- **STATED TASK**:
Can you revise the entries below by replacing "Screen dimensions:" with "Screen size:" wherever it occurs, leaving everything else unchanged?

(Records of locating words and elements)
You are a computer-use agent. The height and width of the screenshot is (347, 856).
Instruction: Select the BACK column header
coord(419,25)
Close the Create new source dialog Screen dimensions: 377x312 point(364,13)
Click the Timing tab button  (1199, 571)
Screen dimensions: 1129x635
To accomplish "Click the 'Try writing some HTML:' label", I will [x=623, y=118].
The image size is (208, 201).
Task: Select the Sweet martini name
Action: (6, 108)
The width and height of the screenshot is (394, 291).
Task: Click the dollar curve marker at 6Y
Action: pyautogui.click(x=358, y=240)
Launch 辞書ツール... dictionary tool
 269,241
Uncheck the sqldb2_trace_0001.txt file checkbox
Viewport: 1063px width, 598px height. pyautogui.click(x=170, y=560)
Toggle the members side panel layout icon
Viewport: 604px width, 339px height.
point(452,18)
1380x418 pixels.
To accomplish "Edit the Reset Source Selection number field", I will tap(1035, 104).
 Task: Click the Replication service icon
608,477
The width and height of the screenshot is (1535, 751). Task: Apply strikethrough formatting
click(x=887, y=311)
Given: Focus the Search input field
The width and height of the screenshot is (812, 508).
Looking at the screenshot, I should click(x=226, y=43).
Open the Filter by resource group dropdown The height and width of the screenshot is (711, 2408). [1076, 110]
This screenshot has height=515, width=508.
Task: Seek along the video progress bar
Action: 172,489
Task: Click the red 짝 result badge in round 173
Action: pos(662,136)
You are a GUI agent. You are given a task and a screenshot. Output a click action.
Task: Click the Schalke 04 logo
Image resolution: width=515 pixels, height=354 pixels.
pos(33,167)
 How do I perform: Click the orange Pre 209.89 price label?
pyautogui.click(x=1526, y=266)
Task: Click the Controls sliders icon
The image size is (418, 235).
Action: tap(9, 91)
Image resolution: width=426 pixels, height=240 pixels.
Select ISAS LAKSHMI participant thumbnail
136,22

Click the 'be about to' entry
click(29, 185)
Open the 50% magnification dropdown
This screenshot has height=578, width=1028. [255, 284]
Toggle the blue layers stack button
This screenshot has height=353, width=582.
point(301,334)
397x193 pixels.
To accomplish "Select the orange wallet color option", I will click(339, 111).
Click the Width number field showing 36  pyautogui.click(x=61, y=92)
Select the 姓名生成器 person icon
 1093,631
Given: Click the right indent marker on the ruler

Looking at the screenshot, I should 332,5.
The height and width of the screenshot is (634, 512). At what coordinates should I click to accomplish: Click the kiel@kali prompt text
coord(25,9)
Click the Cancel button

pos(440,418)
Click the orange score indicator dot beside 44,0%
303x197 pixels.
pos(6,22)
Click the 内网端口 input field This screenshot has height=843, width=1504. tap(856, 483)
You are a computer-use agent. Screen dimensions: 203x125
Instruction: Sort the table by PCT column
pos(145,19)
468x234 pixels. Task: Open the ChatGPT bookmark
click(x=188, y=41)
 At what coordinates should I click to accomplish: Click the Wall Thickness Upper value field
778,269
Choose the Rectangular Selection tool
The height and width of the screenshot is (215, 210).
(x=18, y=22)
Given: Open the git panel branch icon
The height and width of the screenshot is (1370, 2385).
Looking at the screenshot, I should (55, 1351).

- **FULL OUTPUT**:
You are a computer-use agent. The height and width of the screenshot is (347, 856).
Instruction: Select the BACK column header
coord(419,25)
Close the Create new source dialog Screen size: 377x312 point(364,13)
Click the Timing tab button  (1199, 571)
Screen size: 1129x635
To accomplish "Click the 'Try writing some HTML:' label", I will [x=623, y=118].
The image size is (208, 201).
Task: Select the Sweet martini name
Action: (6, 108)
The width and height of the screenshot is (394, 291).
Task: Click the dollar curve marker at 6Y
Action: pyautogui.click(x=358, y=240)
Launch 辞書ツール... dictionary tool
 269,241
Uncheck the sqldb2_trace_0001.txt file checkbox
Viewport: 1063px width, 598px height. pyautogui.click(x=170, y=560)
Toggle the members side panel layout icon
Viewport: 604px width, 339px height.
point(452,18)
1380x418 pixels.
To accomplish "Edit the Reset Source Selection number field", I will tap(1035, 104).
 Task: Click the Replication service icon
608,477
The width and height of the screenshot is (1535, 751). Task: Apply strikethrough formatting
click(x=887, y=311)
Given: Focus the Search input field
The width and height of the screenshot is (812, 508).
Looking at the screenshot, I should click(x=226, y=43).
Open the Filter by resource group dropdown The height and width of the screenshot is (711, 2408). [1076, 110]
This screenshot has height=515, width=508.
Task: Seek along the video progress bar
Action: 172,489
Task: Click the red 짝 result badge in round 173
Action: pos(662,136)
You are a GUI agent. You are given a task and a screenshot. Output a click action.
Task: Click the Schalke 04 logo
Image resolution: width=515 pixels, height=354 pixels.
pos(33,167)
 How do I perform: Click the orange Pre 209.89 price label?
pyautogui.click(x=1526, y=266)
Task: Click the Controls sliders icon
The image size is (418, 235).
Action: tap(9, 91)
Image resolution: width=426 pixels, height=240 pixels.
Select ISAS LAKSHMI participant thumbnail
136,22

Click the 'be about to' entry
click(29, 185)
Open the 50% magnification dropdown
This screenshot has height=578, width=1028. [255, 284]
Toggle the blue layers stack button
This screenshot has height=353, width=582.
point(301,334)
397x193 pixels.
To accomplish "Select the orange wallet color option", I will click(339, 111).
Click the Width number field showing 36  pyautogui.click(x=61, y=92)
Select the 姓名生成器 person icon
 1093,631
Given: Click the right indent marker on the ruler

Looking at the screenshot, I should 332,5.
The height and width of the screenshot is (634, 512). At what coordinates should I click to accomplish: Click the kiel@kali prompt text
coord(25,9)
Click the Cancel button

pos(440,418)
Click the orange score indicator dot beside 44,0%
303x197 pixels.
pos(6,22)
Click the 内网端口 input field This screenshot has height=843, width=1504. tap(856, 483)
You are a computer-use agent. Screen size: 203x125
Instruction: Sort the table by PCT column
pos(145,19)
468x234 pixels. Task: Open the ChatGPT bookmark
click(x=188, y=41)
 At what coordinates should I click to accomplish: Click the Wall Thickness Upper value field
778,269
Choose the Rectangular Selection tool
The height and width of the screenshot is (215, 210).
(x=18, y=22)
Given: Open the git panel branch icon
The height and width of the screenshot is (1370, 2385).
Looking at the screenshot, I should (55, 1351).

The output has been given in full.